[start]

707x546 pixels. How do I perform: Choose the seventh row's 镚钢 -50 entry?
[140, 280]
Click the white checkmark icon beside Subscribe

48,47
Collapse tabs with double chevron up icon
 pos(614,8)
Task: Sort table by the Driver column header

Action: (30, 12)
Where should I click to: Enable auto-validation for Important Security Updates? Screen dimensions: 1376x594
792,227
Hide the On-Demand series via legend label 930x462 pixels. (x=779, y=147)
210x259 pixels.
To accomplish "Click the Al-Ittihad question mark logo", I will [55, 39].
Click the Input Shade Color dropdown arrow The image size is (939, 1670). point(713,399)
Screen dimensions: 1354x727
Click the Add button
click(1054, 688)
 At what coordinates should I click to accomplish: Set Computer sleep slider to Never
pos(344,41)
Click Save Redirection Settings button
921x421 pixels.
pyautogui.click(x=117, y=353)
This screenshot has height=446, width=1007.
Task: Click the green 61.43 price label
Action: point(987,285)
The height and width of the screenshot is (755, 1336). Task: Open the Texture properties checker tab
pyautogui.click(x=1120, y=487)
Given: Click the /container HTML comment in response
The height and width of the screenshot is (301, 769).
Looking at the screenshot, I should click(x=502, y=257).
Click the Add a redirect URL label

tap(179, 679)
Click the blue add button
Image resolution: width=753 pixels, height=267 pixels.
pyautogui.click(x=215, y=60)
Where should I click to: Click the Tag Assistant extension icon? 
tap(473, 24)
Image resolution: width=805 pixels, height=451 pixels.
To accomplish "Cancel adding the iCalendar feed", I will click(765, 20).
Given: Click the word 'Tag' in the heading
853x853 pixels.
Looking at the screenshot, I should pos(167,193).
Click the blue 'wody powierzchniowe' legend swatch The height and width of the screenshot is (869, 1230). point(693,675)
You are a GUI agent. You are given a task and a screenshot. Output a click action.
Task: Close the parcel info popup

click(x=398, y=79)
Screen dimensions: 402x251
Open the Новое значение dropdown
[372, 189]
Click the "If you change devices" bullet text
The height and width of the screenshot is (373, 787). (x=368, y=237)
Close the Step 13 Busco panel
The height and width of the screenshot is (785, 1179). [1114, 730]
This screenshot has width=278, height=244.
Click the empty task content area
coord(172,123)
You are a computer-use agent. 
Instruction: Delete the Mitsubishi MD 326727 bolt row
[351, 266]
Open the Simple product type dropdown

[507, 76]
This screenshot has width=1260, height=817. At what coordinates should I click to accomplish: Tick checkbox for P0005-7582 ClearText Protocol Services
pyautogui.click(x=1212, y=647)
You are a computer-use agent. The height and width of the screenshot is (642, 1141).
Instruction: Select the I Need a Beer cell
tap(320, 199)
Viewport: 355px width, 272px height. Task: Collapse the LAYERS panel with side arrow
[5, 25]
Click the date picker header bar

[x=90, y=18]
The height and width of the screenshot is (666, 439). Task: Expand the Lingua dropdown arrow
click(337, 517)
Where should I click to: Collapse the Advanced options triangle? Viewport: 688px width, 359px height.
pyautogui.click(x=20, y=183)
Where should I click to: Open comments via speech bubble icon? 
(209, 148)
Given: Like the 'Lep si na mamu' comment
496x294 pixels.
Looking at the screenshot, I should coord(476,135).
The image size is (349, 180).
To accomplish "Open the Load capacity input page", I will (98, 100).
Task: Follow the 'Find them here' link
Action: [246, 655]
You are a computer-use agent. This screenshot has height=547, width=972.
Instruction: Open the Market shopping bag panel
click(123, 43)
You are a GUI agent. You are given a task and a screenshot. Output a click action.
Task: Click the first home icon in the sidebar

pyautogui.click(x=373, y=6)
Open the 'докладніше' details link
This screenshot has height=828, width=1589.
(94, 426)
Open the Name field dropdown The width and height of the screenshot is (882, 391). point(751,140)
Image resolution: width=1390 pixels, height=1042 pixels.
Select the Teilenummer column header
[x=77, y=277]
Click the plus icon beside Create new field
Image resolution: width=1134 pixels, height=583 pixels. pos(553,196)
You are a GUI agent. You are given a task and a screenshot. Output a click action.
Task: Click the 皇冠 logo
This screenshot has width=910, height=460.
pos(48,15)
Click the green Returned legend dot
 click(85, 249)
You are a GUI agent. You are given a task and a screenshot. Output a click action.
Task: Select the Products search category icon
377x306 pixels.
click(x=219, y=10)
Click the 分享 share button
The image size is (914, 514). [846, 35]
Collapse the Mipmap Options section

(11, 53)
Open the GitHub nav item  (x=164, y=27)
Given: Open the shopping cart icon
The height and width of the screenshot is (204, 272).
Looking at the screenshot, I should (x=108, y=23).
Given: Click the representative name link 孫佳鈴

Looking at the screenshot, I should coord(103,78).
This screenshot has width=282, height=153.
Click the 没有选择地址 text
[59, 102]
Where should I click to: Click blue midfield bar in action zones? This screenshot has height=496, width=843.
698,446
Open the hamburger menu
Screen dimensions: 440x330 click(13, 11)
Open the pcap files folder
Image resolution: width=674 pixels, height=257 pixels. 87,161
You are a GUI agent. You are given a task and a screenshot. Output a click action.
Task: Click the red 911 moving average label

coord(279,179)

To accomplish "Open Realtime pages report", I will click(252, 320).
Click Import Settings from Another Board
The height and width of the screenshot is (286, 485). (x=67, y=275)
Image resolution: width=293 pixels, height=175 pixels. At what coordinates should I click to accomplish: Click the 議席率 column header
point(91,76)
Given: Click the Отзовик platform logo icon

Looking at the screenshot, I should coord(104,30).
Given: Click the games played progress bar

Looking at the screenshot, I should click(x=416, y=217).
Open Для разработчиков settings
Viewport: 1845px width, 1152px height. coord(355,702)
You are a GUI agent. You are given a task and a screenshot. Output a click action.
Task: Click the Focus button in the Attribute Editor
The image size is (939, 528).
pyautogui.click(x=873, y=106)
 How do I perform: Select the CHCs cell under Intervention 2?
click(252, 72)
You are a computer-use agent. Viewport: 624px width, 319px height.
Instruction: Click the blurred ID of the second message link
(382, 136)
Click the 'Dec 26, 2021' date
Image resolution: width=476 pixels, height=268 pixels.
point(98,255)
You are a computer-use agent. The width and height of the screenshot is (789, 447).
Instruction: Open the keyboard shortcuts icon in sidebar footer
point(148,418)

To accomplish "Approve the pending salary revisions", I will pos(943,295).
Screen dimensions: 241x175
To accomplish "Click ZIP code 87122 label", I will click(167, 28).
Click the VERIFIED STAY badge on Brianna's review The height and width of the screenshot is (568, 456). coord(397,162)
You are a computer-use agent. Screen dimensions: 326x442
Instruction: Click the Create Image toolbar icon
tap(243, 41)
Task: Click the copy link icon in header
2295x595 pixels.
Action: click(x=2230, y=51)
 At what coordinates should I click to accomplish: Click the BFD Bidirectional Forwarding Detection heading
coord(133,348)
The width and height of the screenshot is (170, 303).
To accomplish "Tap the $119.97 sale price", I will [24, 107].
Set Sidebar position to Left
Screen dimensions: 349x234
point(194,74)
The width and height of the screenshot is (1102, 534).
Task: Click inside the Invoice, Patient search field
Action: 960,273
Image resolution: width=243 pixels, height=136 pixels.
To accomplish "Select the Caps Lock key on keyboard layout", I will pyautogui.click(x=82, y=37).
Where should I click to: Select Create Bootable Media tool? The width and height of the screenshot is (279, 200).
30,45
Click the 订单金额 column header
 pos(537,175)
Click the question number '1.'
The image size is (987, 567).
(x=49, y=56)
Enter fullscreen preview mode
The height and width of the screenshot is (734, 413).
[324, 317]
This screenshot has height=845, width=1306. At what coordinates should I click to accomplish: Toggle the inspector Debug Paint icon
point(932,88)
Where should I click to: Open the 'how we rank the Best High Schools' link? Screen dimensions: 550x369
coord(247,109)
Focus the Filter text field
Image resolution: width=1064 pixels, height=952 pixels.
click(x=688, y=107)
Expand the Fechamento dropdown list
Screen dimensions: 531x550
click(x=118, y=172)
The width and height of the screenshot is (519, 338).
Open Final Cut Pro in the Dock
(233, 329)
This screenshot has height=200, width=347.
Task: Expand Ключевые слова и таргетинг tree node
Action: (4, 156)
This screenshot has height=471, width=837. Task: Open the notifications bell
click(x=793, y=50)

[end]

Requirement: Set down every line exactly, from the line containing "Click the 'Dec 26, 2021' date" through the line containing "click(x=118, y=172)", with both of those included.

Solution:
Click the 'Dec 26, 2021' date
Image resolution: width=476 pixels, height=268 pixels.
point(98,255)
You are a computer-use agent. The width and height of the screenshot is (789, 447).
Instruction: Open the keyboard shortcuts icon in sidebar footer
point(148,418)

To accomplish "Approve the pending salary revisions", I will pos(943,295).
Screen dimensions: 241x175
To accomplish "Click ZIP code 87122 label", I will click(167, 28).
Click the VERIFIED STAY badge on Brianna's review The height and width of the screenshot is (568, 456). coord(397,162)
You are a computer-use agent. Screen dimensions: 326x442
Instruction: Click the Create Image toolbar icon
tap(243, 41)
Task: Click the copy link icon in header
2295x595 pixels.
Action: click(x=2230, y=51)
 At what coordinates should I click to accomplish: Click the BFD Bidirectional Forwarding Detection heading
coord(133,348)
The width and height of the screenshot is (170, 303).
To accomplish "Tap the $119.97 sale price", I will [24, 107].
Set Sidebar position to Left
Screen dimensions: 349x234
point(194,74)
The width and height of the screenshot is (1102, 534).
Task: Click inside the Invoice, Patient search field
Action: 960,273
Image resolution: width=243 pixels, height=136 pixels.
To accomplish "Select the Caps Lock key on keyboard layout", I will pyautogui.click(x=82, y=37).
Where should I click to: Select Create Bootable Media tool? The width and height of the screenshot is (279, 200).
30,45
Click the 订单金额 column header
 pos(537,175)
Click the question number '1.'
The image size is (987, 567).
(x=49, y=56)
Enter fullscreen preview mode
The height and width of the screenshot is (734, 413).
[324, 317]
This screenshot has height=845, width=1306. At what coordinates should I click to accomplish: Toggle the inspector Debug Paint icon
point(932,88)
Where should I click to: Open the 'how we rank the Best High Schools' link? Screen dimensions: 550x369
coord(247,109)
Focus the Filter text field
Image resolution: width=1064 pixels, height=952 pixels.
click(x=688, y=107)
Expand the Fechamento dropdown list
Screen dimensions: 531x550
click(x=118, y=172)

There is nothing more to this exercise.